**SOURCE TEXT:**
How to make good use of BFS for sub milisecond execution?

I have an implementation of BFS that works just fine, but seems to get really CPU heavy, even at low depth (sub ms for a depth of 4 but 10 ms for a depth of 10). I'm quite confident that this algorithm should run sub ms event at a depth of 100 but i'm not quite sure what I'm missing. Here's the code :

using System.Collections.Generic;
using System.Linq;
using UnityEngine;

public class VisionGraph : MonoBehaviour
    public Transform Ground;
    public int Height;
    public int Width;
    private MeshFilter mf;
    public Vector3[] Vertices;
    public float precision;
    public Vector3 SelectedVertex;

    // Start is called before the first frame update
    private void Start()
        mf = Ground.GetComponent<MeshFilter>();
        Matrix4x4 localToWorld = transform.localToWorldMatrix;

        Vector3 world_max = localToWorld.MultiplyPoint3x4(mf.mesh.vertices[0]);

        Width = Mathf.RoundToInt(world_max.z * (1 / precision));
        int maxIndex = Mathf.RoundToInt((world_max.z * (1 / precision)) * (Height * (1 / precision)) * world_max.x);
        Vertices = new Vector3[maxIndex];
        //This is the graph initialization.

**WHAT YOU WILL DO:**
1) Quote the BFS question word for word, starting at "public class VisionGraph" and ending at "private void Start()".
2) Summarize the BFS question in two sentences.

Screenshot and document pointing data:
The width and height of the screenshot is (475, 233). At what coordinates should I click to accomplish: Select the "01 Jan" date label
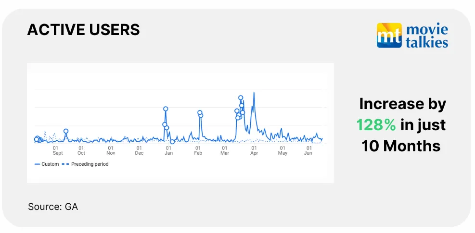pos(168,150)
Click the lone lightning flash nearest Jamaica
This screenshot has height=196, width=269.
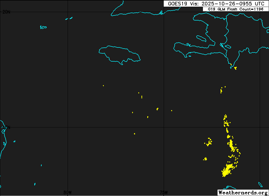coord(103,85)
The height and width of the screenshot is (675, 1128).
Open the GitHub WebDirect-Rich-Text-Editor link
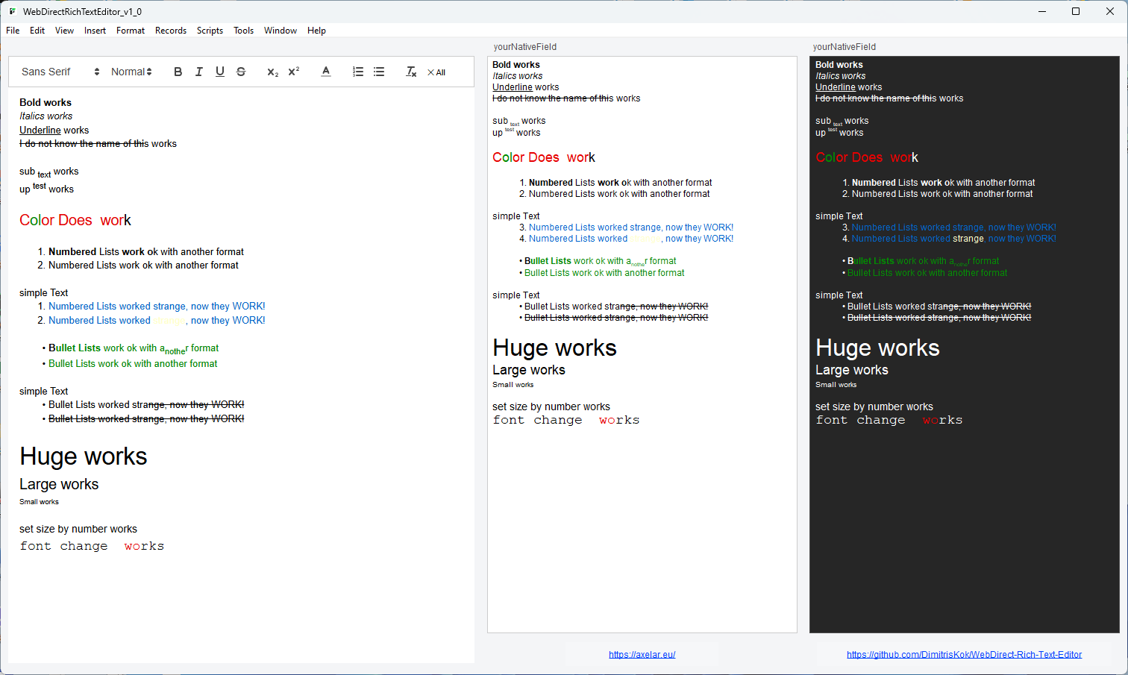[964, 654]
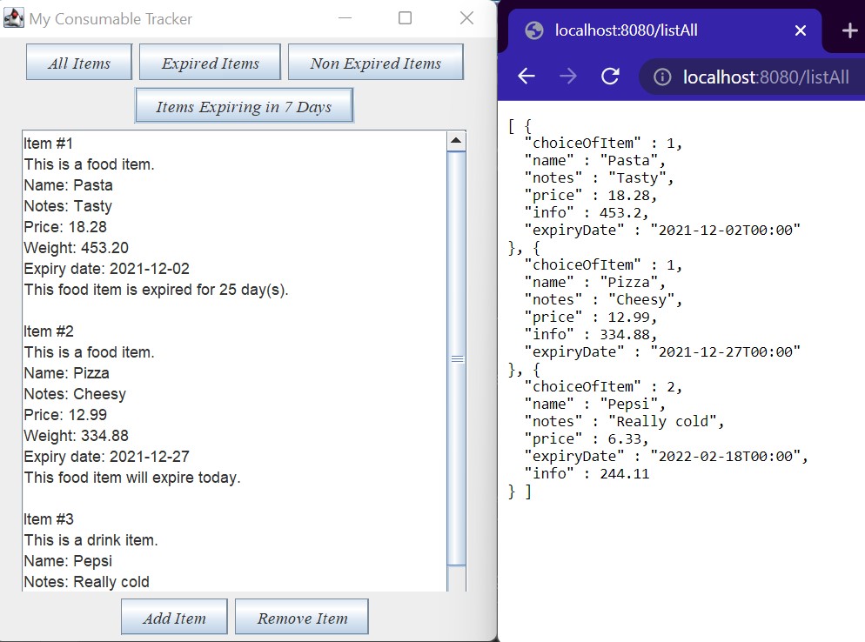Click the browser back arrow
Screen dimensions: 865x642
[526, 77]
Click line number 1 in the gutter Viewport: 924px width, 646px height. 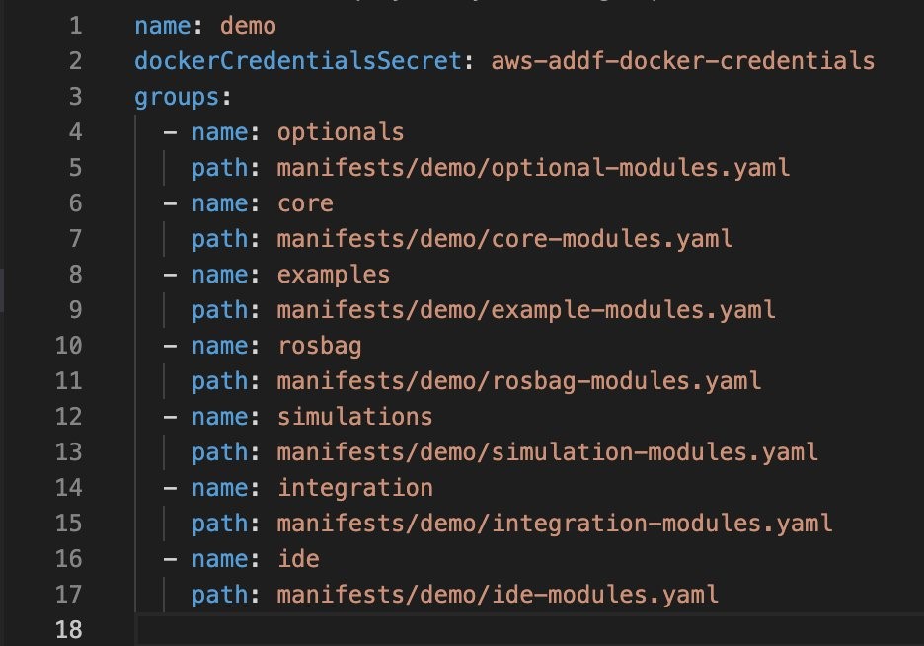75,26
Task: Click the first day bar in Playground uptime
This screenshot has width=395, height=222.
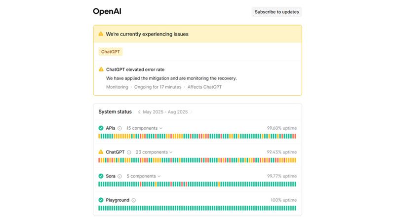Action: pyautogui.click(x=100, y=208)
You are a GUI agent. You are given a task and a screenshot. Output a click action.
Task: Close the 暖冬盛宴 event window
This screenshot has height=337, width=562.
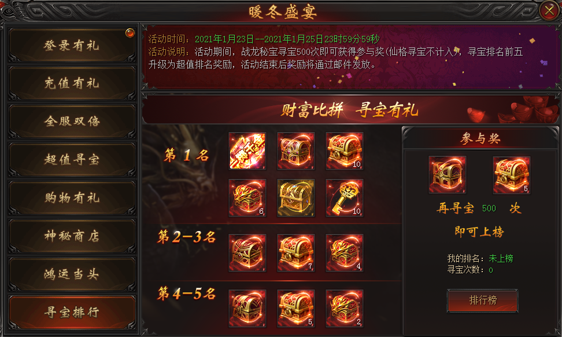(549, 10)
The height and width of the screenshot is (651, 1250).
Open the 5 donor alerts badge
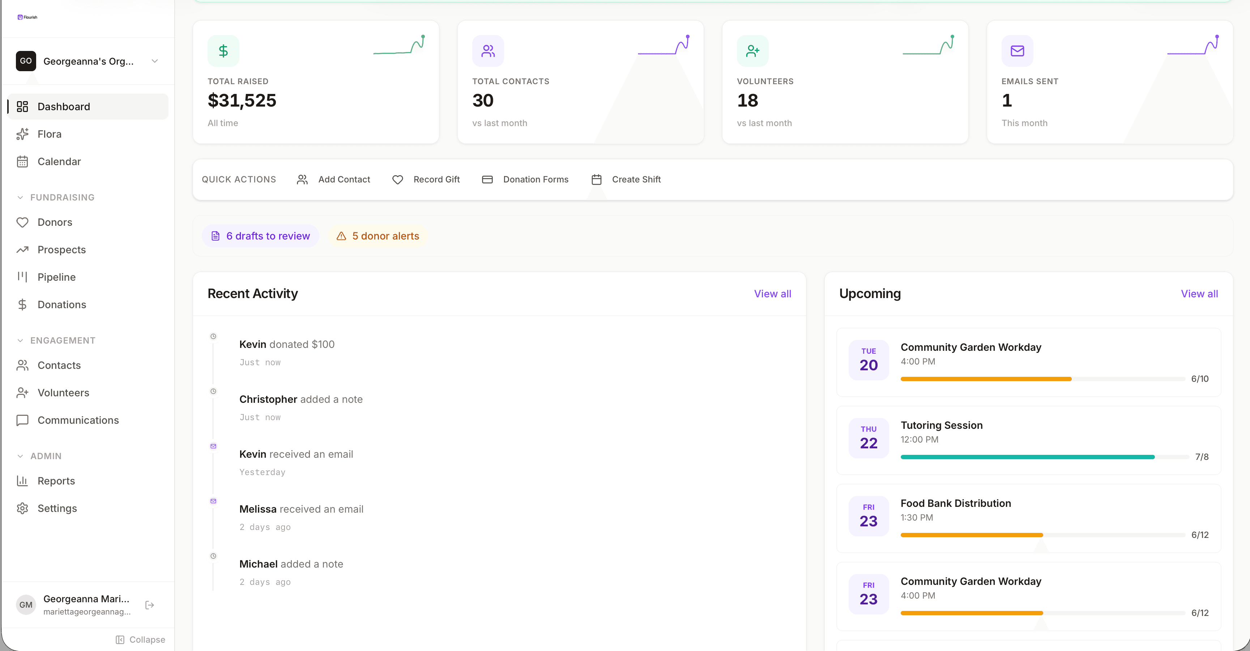(x=377, y=236)
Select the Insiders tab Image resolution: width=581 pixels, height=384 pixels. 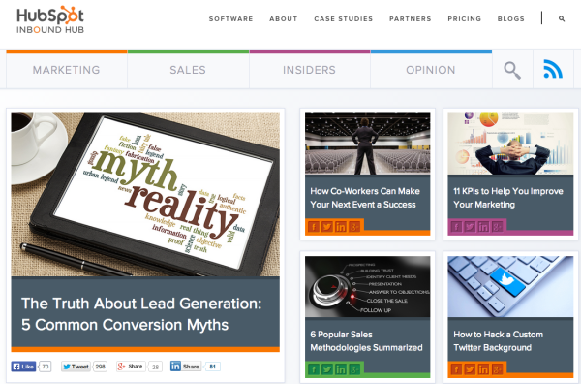(x=310, y=70)
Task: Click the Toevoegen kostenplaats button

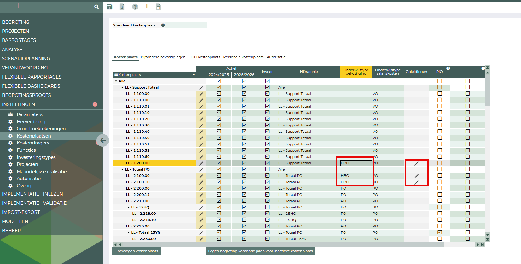Action: pyautogui.click(x=137, y=251)
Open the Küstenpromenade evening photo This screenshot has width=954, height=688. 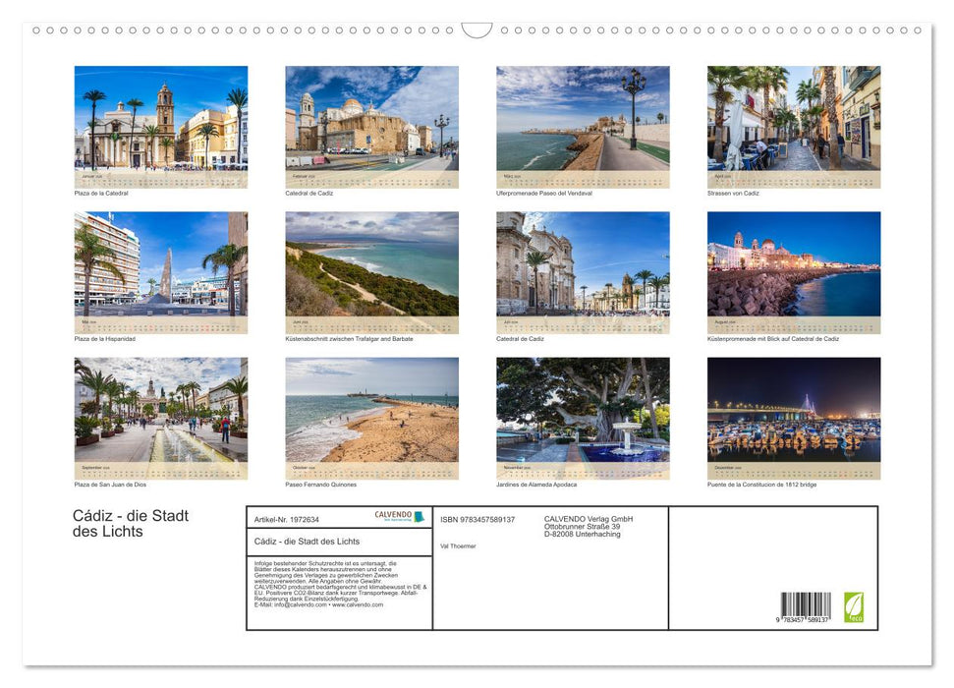(x=794, y=273)
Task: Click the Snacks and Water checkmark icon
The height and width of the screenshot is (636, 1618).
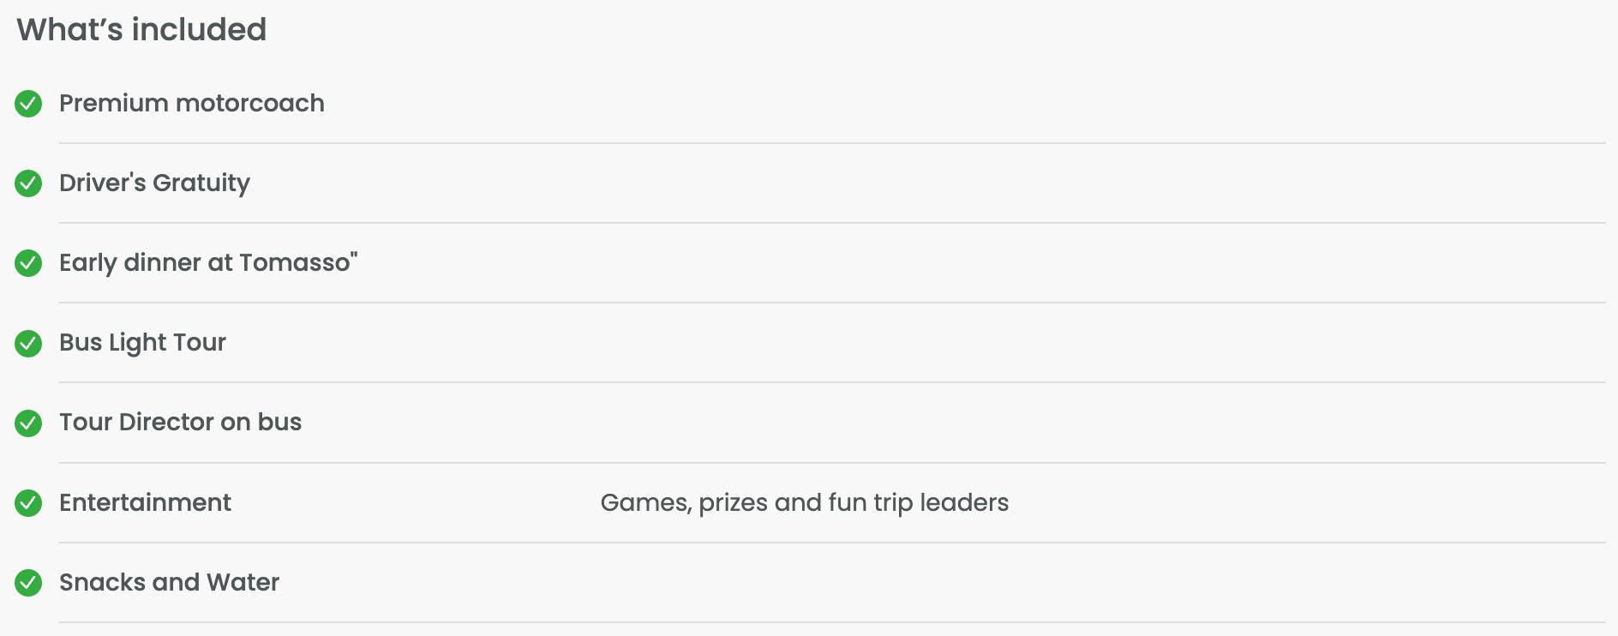Action: (28, 583)
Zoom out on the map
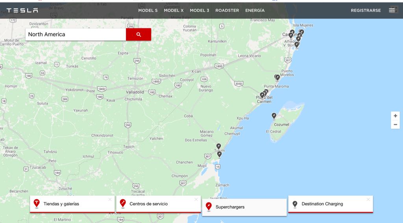403x223 pixels. click(x=395, y=125)
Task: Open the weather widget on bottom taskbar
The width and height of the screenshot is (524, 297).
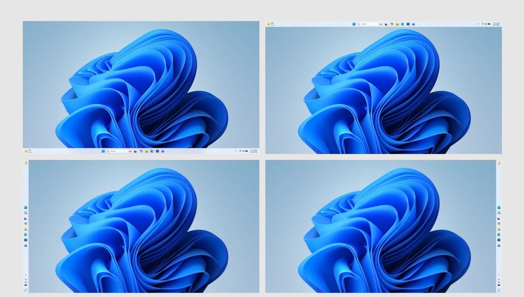Action: 28,151
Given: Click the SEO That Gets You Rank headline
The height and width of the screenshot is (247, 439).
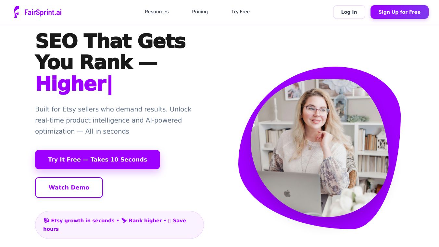Looking at the screenshot, I should coord(110,52).
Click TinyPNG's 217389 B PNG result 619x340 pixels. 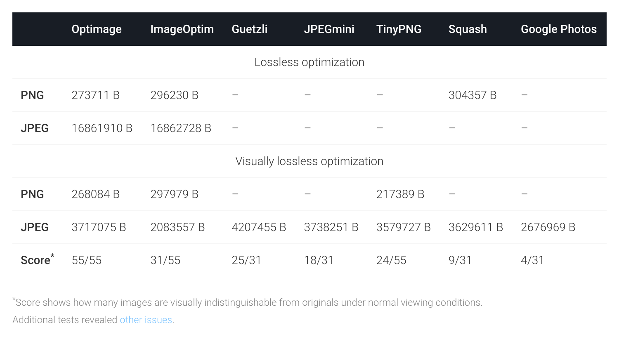400,194
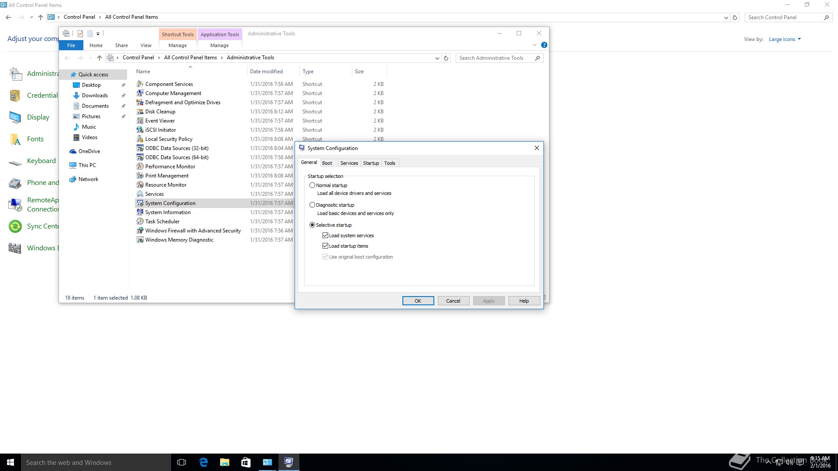Click the Disk Cleanup shortcut icon
This screenshot has width=838, height=471.
coord(140,112)
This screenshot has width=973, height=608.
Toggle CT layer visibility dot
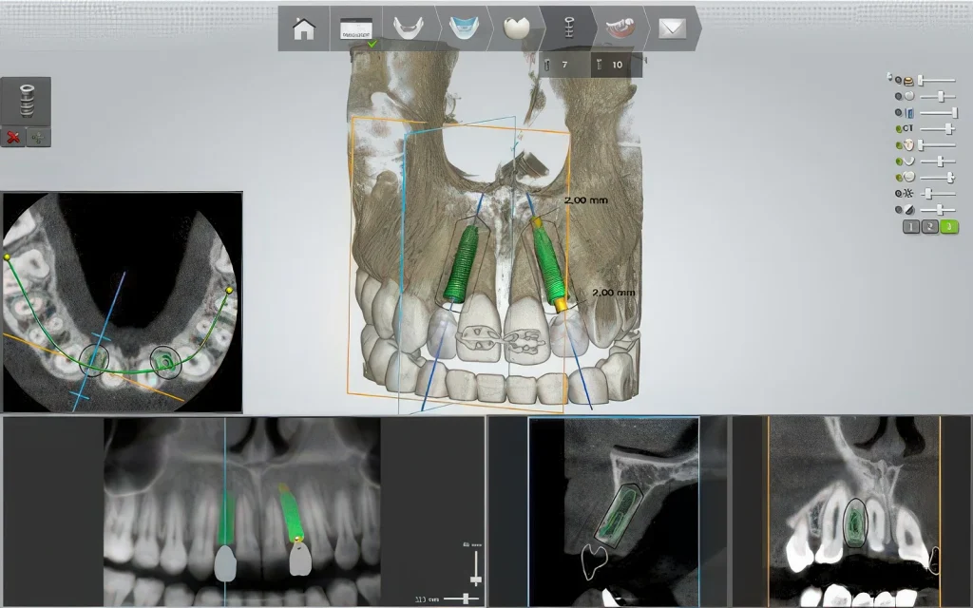899,128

**ANSWERS IN ORDER:**
1)
public class VisionGraph : MonoBehaviour
    public Transform Ground;
    public int Height;
    public int Width;
    private MeshFilter mf;
    public Vector3[] Vertices;
    public float precision;
    public Vector3 SelectedVertex;

    // Start is called before the first frame update
    private void Start()

2) The poster has a working BFS implementation that turns CPU heavy as depth grows, running under a millisecond at depth 4 but taking 10 ms at depth 10, and believes it should stay under a millisecond even at depth 100. The shared Unity code defines a VisionGraph class whose Start method gets the ground's mesh filter, derives a width and a maximum index from the first mesh vertex and a precision value, and allocates the vertex array for graph initialization.